- From: Dan Brickley <danbri@w3.org>
- Date: Tue, 21 Nov 2000 14:03:37 -0500 (EST)
- To: Matthew Dovey <matthew.dovey@las.ox.ac.uk>
- cc: "'Sebastian Hammer'" <quinn@INDEXDATA.DK>, "'ajk@mds.rmit.edu.au'" <ajk@mds.rmit.edu.au>, <www-zig@w3.org>
On Tue, 21 Nov 2000, Matthew Dovey wrote: > > Tearing Z39.50 > > into little > > pieces will *never* make it more appealing to the W3C types > > who disqualify > > it for reasons of their own. > > I don't want to destroy Z39.50 (not yet anyway ;-)) and am unfortunately > only too aware of the politics of the W3C. Awww, c'mon guys.
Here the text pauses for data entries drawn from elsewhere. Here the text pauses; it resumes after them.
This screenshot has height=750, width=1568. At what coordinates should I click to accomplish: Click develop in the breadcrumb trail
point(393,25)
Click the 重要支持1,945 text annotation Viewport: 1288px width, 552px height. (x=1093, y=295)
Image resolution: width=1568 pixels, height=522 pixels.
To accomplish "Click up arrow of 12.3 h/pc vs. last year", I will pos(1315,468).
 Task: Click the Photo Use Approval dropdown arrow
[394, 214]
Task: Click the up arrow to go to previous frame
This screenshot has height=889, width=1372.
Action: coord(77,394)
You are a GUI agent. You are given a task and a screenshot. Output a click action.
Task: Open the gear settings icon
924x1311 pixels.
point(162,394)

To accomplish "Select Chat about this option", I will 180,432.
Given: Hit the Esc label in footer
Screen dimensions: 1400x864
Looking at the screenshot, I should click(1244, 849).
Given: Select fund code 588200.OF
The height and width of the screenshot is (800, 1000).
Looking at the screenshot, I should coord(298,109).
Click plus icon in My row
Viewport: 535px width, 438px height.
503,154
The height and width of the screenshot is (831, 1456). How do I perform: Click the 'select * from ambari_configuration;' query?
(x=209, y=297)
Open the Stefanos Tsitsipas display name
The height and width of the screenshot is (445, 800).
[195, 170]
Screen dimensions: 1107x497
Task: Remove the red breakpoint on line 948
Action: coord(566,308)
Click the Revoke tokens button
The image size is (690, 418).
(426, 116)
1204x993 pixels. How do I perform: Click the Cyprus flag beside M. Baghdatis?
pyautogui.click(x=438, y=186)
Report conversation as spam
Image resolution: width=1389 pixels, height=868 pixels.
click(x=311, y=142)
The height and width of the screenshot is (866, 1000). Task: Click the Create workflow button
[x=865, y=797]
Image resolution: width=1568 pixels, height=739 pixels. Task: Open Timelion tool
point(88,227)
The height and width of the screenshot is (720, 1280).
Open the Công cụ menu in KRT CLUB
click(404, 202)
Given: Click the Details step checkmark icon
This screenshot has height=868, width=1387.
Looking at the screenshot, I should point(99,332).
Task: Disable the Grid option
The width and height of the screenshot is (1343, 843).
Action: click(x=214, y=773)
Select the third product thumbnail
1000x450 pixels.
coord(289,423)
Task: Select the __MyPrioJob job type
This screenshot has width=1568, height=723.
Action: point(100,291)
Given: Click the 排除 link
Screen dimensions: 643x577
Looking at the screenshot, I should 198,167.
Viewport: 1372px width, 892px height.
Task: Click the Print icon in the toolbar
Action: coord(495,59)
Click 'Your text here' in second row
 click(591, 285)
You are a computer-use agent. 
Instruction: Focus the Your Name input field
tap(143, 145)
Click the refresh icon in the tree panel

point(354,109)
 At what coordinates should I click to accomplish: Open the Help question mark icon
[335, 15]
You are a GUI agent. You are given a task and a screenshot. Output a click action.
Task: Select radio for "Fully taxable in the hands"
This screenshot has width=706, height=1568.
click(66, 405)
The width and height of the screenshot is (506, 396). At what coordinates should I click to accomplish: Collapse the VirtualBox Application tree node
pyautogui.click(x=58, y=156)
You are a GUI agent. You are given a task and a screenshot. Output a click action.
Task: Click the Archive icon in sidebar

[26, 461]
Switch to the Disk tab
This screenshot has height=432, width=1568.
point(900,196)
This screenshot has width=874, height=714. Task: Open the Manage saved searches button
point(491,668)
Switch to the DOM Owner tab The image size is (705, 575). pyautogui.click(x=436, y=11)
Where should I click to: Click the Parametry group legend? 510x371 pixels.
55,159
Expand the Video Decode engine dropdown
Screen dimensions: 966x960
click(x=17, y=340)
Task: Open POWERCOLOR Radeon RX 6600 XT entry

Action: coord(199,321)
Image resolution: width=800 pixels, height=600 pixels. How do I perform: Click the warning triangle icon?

The politics you're aware of are the politics of the computing industry, where Z39.50 has barely been noticed. That world (with relatively little prompting from W3C) has lately gone apeshit over XML. There's no W3C anti-Z39.50 conspiracy at work here, just the natural consequences of Z39.50 failing to have set the world alight. If you want my personal view: Z39.50 could do with being available in bite-size chunks. If someone is writing an XML Schema for bibliographic content, or writing a spec (eg. UDDI) to characterise network accessible machine services, they currently have an all or nothing interaction with the Z world. There's a lack of simple recipies for being "Z friendly". Perhaps "bit sized chunks" is a metaphor for being chopped up and eaten? My preferred metadata system (RDF) has certainly suffered in the past for not being more obviously XML-friendly; I fear Z39.50 is in a far more vulnerable situation. Casting this as W3C XML zealots against the plucky Z39.50 outsider isn't going to help any of us understand what best to do. To put my own view totally on the table: Z39.50 will die unless it gets a bit more mainstream. Rightly or wrongly, mainstream now seems to mean XML, and that's something that goes beyond W3C to the computing industry at large. The challenge is to avoid throwing baby out with bathwater, and to identify the core ideas, architectures and vocabularies behind Z39.50 so the lessons of the past 20 years get deployed in the search systems of the next 20. IMHO etc., Dan ps. a couple of folks have asked about the possibility of having a daily digest version of the www-zig@w3.org list available. Right now it seems (http://www.w3.org/Mail/Request) that this isn't a feature we have configured for more than a couple of lists, though I'll pass on the request to the systems team. Full web-accessible archives of the www-zig list are available at http://lists.w3.org/Archives/Public/www-zig/ though.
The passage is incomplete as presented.